São Paulo – O ano está quase acabando, mas as homenagens ao centenário de nascimento de Cândido Portinari continuam se sucedendo. Na verdade, o pintor mais conhecido do País será lembrado com grande pompa mesmo em 2004, quando estaria completando 101 anos de idade, com o lançamento do catálogo completo de sua obra e a realização de uma retrospectiva ampla sobre sua obra no Museu Nacional de Belas Artes, no Rio de Janeiro.
No campo editorial também ocorreram algumas iniciativas interessantes, como a reedição de Retrato de Portinari, uma biografia poética escrita pelo amigo Antonio Callado, e o lançamento, ontem à noite, de Portinari, o Pintor do Brasil (Boitempo Editorial – 176 págs. – 29 reais). Escrito pela jornalista Marilia Balbi para a coleção Paulicéia, da Boitempo, a obra procura abordar as principais questões relativas à vida e obra de Portinari de maneira sucinta e clara, fazendo um apanhado da trajetória do pintor que deixa evidente sua participação singular no cenário artístico, cultural e político do País até sua morte prematura, em 1962, em decorrência do envenenamento com as tintas.

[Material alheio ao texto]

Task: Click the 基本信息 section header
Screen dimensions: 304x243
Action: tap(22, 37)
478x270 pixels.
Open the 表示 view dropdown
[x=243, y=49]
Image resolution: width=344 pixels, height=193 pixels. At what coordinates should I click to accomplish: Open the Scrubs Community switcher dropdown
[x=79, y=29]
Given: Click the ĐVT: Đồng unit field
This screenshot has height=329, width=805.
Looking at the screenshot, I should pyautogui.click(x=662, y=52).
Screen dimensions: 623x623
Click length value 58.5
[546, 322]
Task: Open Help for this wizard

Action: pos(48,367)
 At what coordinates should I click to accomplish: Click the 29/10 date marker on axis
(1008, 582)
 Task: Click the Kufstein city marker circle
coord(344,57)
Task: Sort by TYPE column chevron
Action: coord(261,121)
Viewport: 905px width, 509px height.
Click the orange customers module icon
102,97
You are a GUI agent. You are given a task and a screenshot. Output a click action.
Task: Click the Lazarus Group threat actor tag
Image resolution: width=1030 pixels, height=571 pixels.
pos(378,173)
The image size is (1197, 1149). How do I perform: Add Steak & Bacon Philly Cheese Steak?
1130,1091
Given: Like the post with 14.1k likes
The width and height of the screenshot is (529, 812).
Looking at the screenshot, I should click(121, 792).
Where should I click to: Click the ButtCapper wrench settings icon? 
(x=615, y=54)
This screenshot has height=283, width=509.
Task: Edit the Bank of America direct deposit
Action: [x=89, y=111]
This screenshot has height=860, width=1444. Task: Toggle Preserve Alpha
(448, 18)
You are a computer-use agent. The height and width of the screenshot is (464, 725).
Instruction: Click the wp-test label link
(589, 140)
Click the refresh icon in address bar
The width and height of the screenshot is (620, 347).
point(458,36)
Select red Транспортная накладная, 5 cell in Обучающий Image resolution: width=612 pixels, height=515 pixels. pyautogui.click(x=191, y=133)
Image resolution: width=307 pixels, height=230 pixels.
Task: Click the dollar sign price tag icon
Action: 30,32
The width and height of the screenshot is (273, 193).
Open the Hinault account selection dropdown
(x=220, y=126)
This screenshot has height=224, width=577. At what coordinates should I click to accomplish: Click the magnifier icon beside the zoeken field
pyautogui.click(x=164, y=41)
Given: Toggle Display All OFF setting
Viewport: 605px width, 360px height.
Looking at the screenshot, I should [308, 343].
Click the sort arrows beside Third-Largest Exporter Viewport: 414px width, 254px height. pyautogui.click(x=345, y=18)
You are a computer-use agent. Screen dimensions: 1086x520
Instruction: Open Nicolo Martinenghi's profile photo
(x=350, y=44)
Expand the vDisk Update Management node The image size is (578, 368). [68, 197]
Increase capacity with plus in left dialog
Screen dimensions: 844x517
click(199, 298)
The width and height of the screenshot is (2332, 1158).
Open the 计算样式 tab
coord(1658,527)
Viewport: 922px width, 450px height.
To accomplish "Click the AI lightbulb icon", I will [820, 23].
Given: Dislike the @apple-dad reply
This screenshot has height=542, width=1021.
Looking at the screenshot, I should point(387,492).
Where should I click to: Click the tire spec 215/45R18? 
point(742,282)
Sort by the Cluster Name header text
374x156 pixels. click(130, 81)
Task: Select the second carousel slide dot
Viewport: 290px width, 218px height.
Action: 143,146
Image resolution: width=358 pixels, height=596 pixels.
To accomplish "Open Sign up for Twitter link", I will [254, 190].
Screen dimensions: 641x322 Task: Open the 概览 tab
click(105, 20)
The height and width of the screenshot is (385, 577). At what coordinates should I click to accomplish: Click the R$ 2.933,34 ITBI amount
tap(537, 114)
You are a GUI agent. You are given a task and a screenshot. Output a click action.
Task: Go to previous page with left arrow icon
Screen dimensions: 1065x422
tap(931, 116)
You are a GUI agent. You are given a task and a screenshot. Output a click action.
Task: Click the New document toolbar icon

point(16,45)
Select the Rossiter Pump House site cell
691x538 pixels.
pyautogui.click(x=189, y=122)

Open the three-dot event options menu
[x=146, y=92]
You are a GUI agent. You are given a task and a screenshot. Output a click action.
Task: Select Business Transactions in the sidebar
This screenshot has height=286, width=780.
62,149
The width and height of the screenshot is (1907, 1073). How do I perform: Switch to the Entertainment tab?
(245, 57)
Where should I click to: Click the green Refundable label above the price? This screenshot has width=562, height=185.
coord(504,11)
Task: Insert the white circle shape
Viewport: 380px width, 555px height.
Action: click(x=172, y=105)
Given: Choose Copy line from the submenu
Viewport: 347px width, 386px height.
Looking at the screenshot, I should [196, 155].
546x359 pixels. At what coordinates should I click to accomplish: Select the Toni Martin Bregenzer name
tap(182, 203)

Em vez de adotar uma estrutura linear, cronológica, Marilia optou por construir sua narrativa a partir de algumas questões que sempre são levantadas quando Portinari é o tema: arte e engajamento político; relação do pintor com o governo Vargas; relação com o muralismo; memórias da infância em Brodósqui etc. Trata-se sobretudo de um livro-reportagem. Apaixonado, sem dúvida, mas ainda dentro dos padrões tidos como jornalísticos. As avaliações críticas da obra do artista ficam por conta das inúmeras citações de amigos e contemporâneos, como Mario de Andrade, Antonio Bento, Lúcio Costa, Clóvis Graciano e vários outros.
Incomoda um pouco a reiteração sobre o “sucesso” de Portinari no exterior, o que explica a escolha do tema de abertura do livro, a inauguração do painel Guerra e Paz da ONU, para só depois chegarmos à deliciosa descrição de sua infância em Brodósqui, enquanto ficamos com vontade de saber um pouco mais acerca de questões como a relação conflituosa de Portinari com os defensores do abstracionismo – que acusam o mestre de oficialismo e o vêem como um representante da “academia” -, entre eles o amigo e companheiro político Mario Pedrosa.
Arte e política
“Estou entre os que acham que não há arte neutra. Mesmo sem nenhuma intenção do pintor, o quadro indica sempre um sentido social”, afirma Portinari em entrevista à Folha da Noite e reproduzida no livro.
Por meio dessa e de outras declarações do autor – como a bela descrição que faz dos pés dos trabalhadores das fazendas de café, que tanto o impressionaram e que estão na origem dos membros agigantados, “agarrados ao solo como alicerces”, que tantas vezes pintou nas suas telas e que se tornaram, juntamente com outras imagens perenes, sua marca registrada – ele mostra sua determinação de “dar vida a uma arte nacional”.